Nadie se atreve a reconocer que las sociedades fundadas en el multiculturalismo y la laicidad


son, a la larga, inviables. Los pueblos -nos recordaba Unamuno- sólo se convierten en
auténtica comunidad mediante la religión; y, cuando se pretende fundar una comunidad
política sin una religión que la amalgame, sólo se puede alcanzar un sucedáneo fundado en «la
liga aparente de la aglomeración». Entonces empieza la avalancha de inmigrantes; y salta
hecha añicos esa liga aparente.

En una nación donde existiera una comunidad fundada en la religión, la integración de los
inmigrantes sería muy sencilla. Quienes no profesaran la religión fundante y fundente de la
comunidad y no estuviesen tampoco dispuestos a abrazarla elegirían motu proprio otros
destinos; y los que la profesaran o estuvieran decididos a abrazarla encontrarían el camino
expedito y los brazos abiertos. La religión actuaría a la vez como puerta abierta y muro
insalvable, sin necesidad de «efectos llamada» ni concertinas. La natural desconfianza que
pudieran despertar entre muchos nacionales las personas de otra nacionalidad o raza la
vencería en mayor o menor medida la ayuda sobrenatural, dependiendo del mayor o menor
grado de sincera religiosidad que hubiese en esa nación; aunque, desde luego, cualquier
menosprecio o muestra de racismo hacia los inmigrantes sería duramente castigada. Y, en
cualquier caso, las muestras de xenofobia serían muy inferiores a las muestras de verdadera
hospitalidad, que sólo es posible allá donde anfitrión y huésped se saben hermanos (por ser
hijos del mismo Padre).

En una nación multicultural y laicista (o sea, apóstata) ningún inmigrante es recibido con amor;
pues sin ayuda sobrenatural es imposible el «amor al enemigo» (y no hay enemigo más
evidente que el extranjero). Quienes los reciben «con los brazos abiertos» no lo hacen por
amor, sino porque quieren utilizarlos políticamente, azuzando en la sociedad los
«antagonismos» -Laclau dixit- que facilitan la dinámica revolucionaria; cuando no por odio
sibilino a la religión de la que han apostatado. Y quienes los rechazan lo hacen porque quieren
también explotar políticamente el miedo de muchas pobres gentes, que contemplan la llegada
de inmigrantes como un asalto a su maltrecho «bienestar». No hace falta decir que en estas
naciones nunca puede haber auténtica hospitalidad y mucho menos integración: la
hospitalidad es suplantada por unos «servicios sociales» (tan frenéticos en apariencia como
íntimamente desganados, y aun asqueados) que se pavonean ante las cámaras; pero, a la
postre, el destino de esos inmigrantes es el gueto en los arrabales, que se tornará más
conflictivo a medida que su población aumente y las condiciones de vida de sus pobladores
sean más menesterosas.
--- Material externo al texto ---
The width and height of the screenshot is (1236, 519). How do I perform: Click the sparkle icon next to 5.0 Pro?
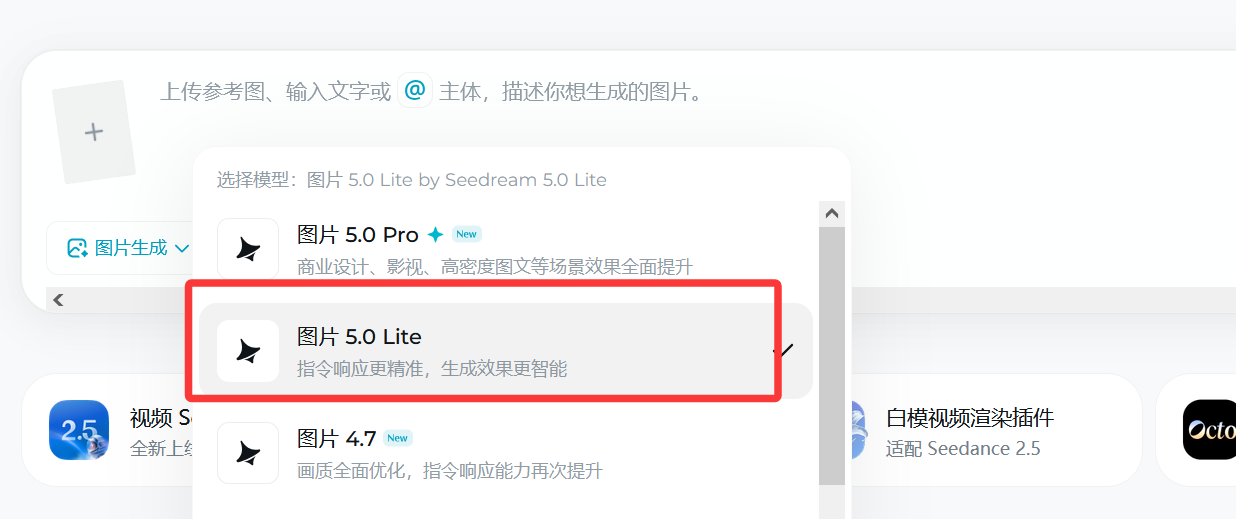click(x=435, y=234)
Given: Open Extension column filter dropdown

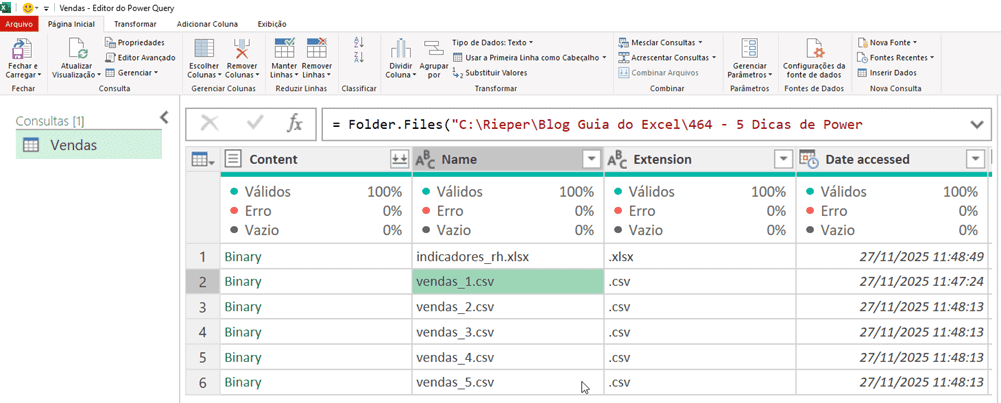Looking at the screenshot, I should (x=782, y=159).
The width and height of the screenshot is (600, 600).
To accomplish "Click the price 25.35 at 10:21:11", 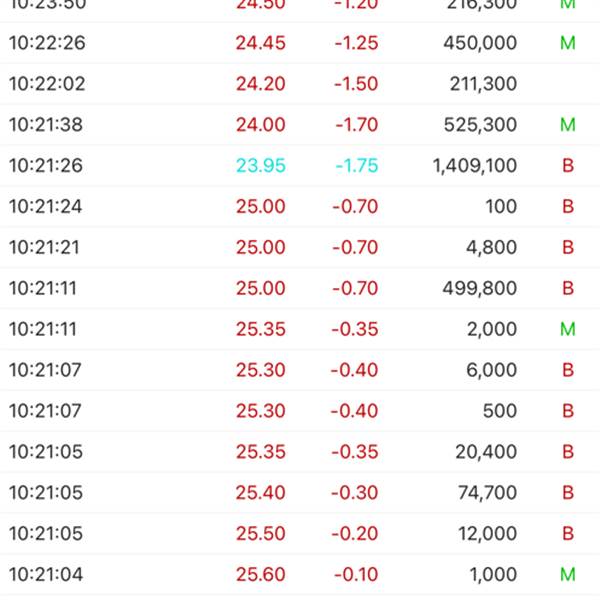I will [261, 329].
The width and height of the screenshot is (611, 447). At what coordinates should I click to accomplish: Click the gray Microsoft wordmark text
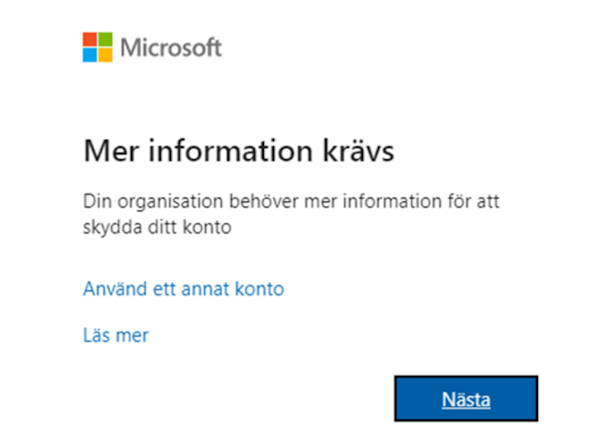pos(171,48)
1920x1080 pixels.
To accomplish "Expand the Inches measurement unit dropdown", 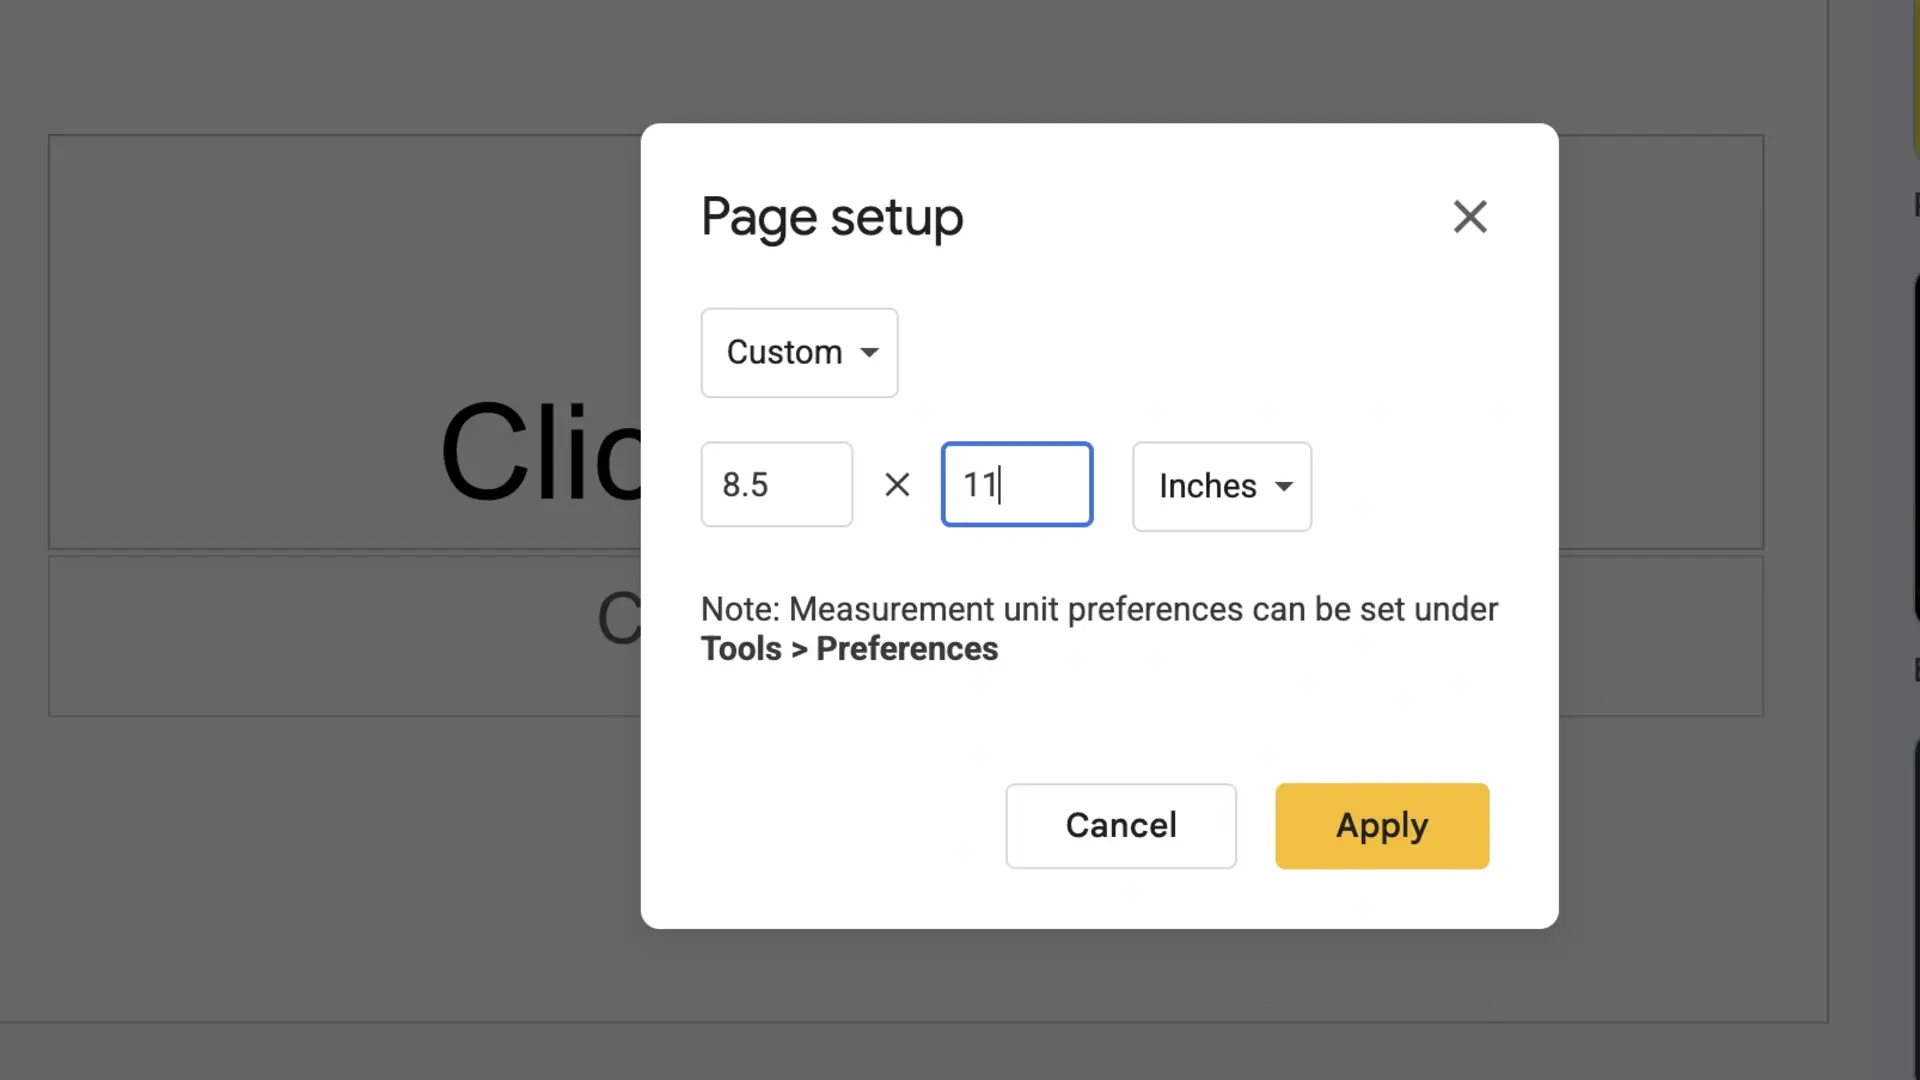I will 1221,486.
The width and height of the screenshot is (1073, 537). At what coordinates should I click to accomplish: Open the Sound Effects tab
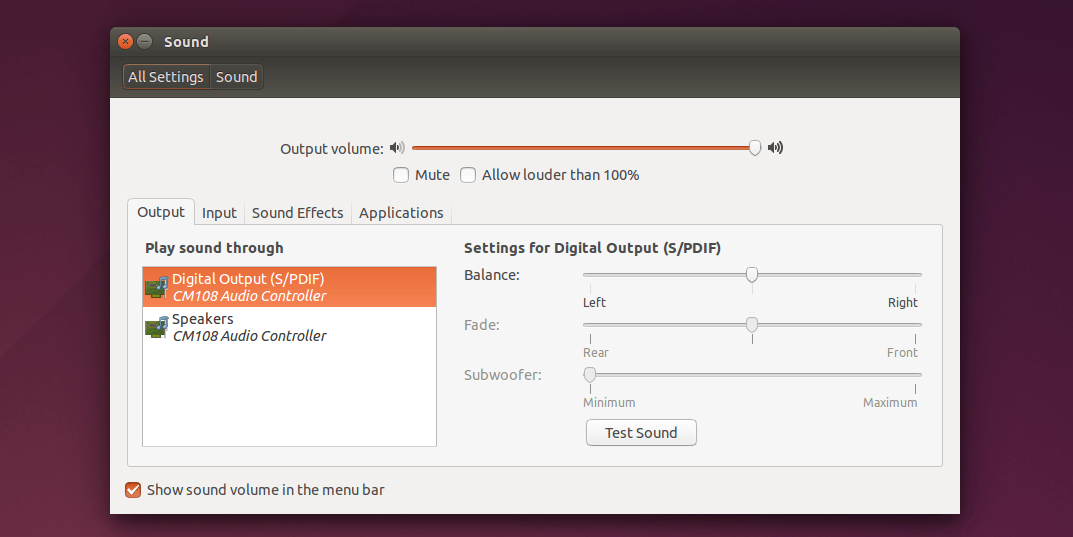coord(297,213)
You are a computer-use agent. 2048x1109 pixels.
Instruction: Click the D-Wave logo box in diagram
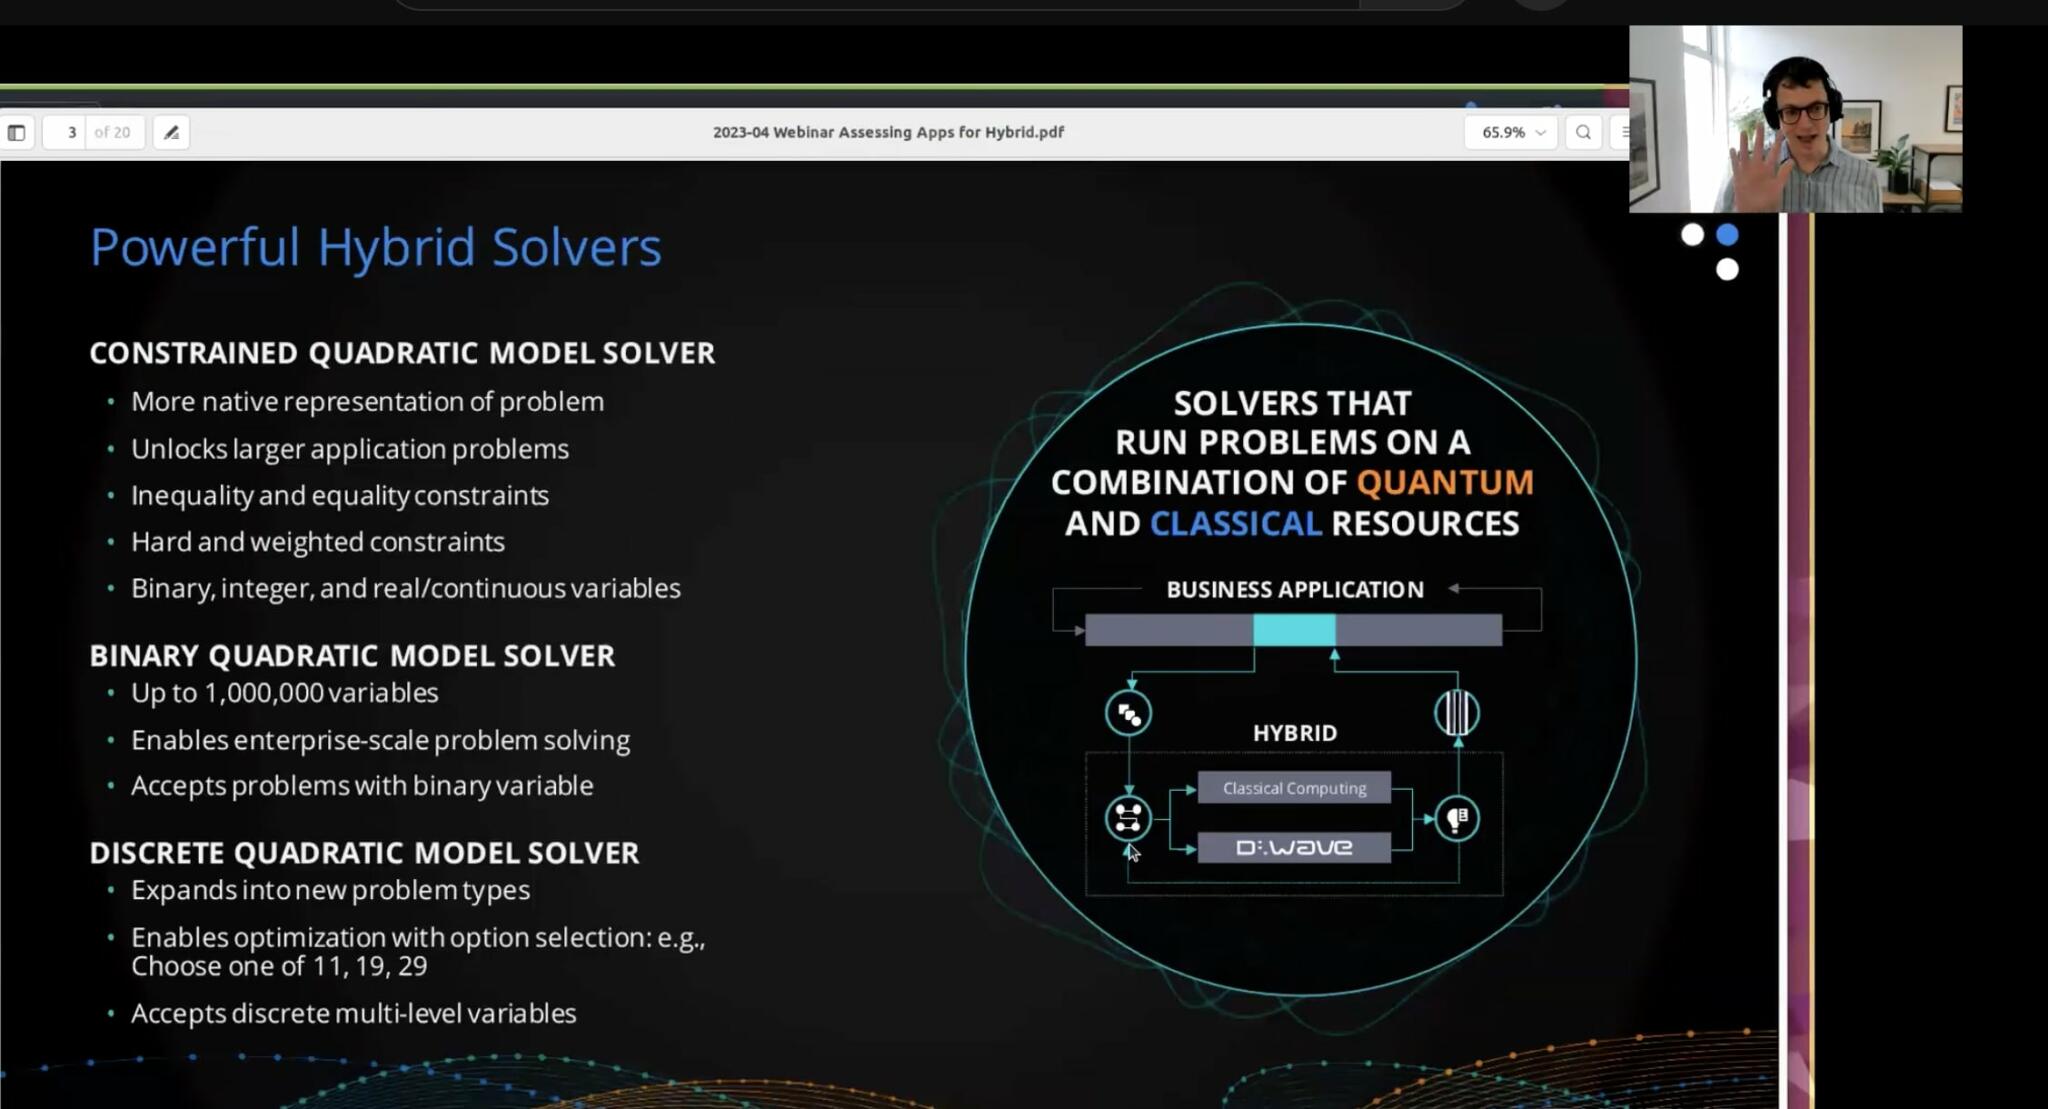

Las naciones así son, a la larga, inviables; y, mientras duran, no hacen
sino sembrar discordias intestinas, a medida que crece su deterioro.

En estas inviables naciones multiculturales y laicistas (o sea, apóstatas) es todo tan


repugnantemente falso que hasta la Iglesia tiene que resignarse a su desnaturalización, para
sobrevivir. Así, vemos cómo la Iglesia ejercita con los inmigrantes todas las obras de
misericordia… corporales, a la vez que renuncia a la encomienda para la cual fue fundada, que
no es otra sino «hacer discípulos de todas las naciones, bautizándolos en el nombre del Padre,
del Hijo y del Espíritu Santo». Y, renunciando a su misión primordial (la salvación de las almas),
se convierte en un capataz solidario al servicio del multiculturalismo y el laicismo (o sea, de la
apostasía). Porque, allá donde hay auténtico amor, sólo puede florecer el amor falsificado.